Kevin Kling's evil old woman walked "... grass dying around her feet...". Another of his characters "... didn't know coincidence: to a fool there's no such thing."

When John McCutcheon missed a word of a song he interjected: "When your memory goes ... forget it!"

My new facebook friend, Suzi Whaples, described one of her characters as "... madder'n a 'possum turned upright!" She is a-m-a-z-i-n-g!

Andy Offutt Irwin, another Georgia boy, explained that in the South folks think an "underwire bra" is redundant!

Corinne Stavish told the story of Sarah from the old lady's point-of-view. Imagine! (I remember, the first Sunday after Brannon Ruth Shaw was born, that James Sanders used the story of Abraham and Sarah in his children's sermon, then had me distribute my Baby Ruth candy bars. Hmmmm.)

Bill Lepp patiently gave the history of the invention of the Tiki Torch. Later he suggested that deerhunters would be more successful if they took a hint from car manufacturers. Cars are made ever more bullet-like, why not make bullets car-shaped. Why, wouldn't deer just jump right out in front of those things?

Michael Parent's semi-fictional cousin Artie, given the choice of having his pizza cut six or eight ways, chose six.
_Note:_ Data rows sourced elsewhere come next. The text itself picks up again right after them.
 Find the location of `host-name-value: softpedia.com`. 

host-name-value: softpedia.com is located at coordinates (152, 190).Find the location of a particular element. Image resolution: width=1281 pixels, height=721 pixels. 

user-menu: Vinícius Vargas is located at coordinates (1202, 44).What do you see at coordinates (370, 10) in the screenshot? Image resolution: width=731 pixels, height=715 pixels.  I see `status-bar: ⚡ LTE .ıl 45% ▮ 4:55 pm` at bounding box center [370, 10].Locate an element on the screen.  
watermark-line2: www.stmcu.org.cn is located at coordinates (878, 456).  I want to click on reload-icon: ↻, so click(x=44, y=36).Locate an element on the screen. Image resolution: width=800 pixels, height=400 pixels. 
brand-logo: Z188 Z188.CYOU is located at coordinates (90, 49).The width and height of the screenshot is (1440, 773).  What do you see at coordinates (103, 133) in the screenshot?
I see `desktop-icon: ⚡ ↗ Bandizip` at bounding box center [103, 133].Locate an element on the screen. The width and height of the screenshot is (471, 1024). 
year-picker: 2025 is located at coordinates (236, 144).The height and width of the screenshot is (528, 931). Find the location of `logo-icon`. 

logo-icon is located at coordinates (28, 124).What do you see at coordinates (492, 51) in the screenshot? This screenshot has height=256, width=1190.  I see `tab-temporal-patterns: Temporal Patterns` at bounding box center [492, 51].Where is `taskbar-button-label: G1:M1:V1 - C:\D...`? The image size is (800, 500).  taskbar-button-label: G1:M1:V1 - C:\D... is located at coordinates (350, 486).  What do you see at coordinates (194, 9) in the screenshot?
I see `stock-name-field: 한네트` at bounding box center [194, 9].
He just wasn't sure he could eat as many as eight.

Carmen Deedy's father to Carmen's mom: "May God bless the tree that gave the wood that made the bed where you were conceived."

Frenchman Abbi Patrix: "Truth and falsehood live in the same house..." [points to noggin] "...and use the same door." [points to mouth].

Minton Sparks described Vicki Pickle's mother as "... smokin' herself into a bass..."

We started at 10 a.m. and finished up a few minutes after midnight, tired but happy.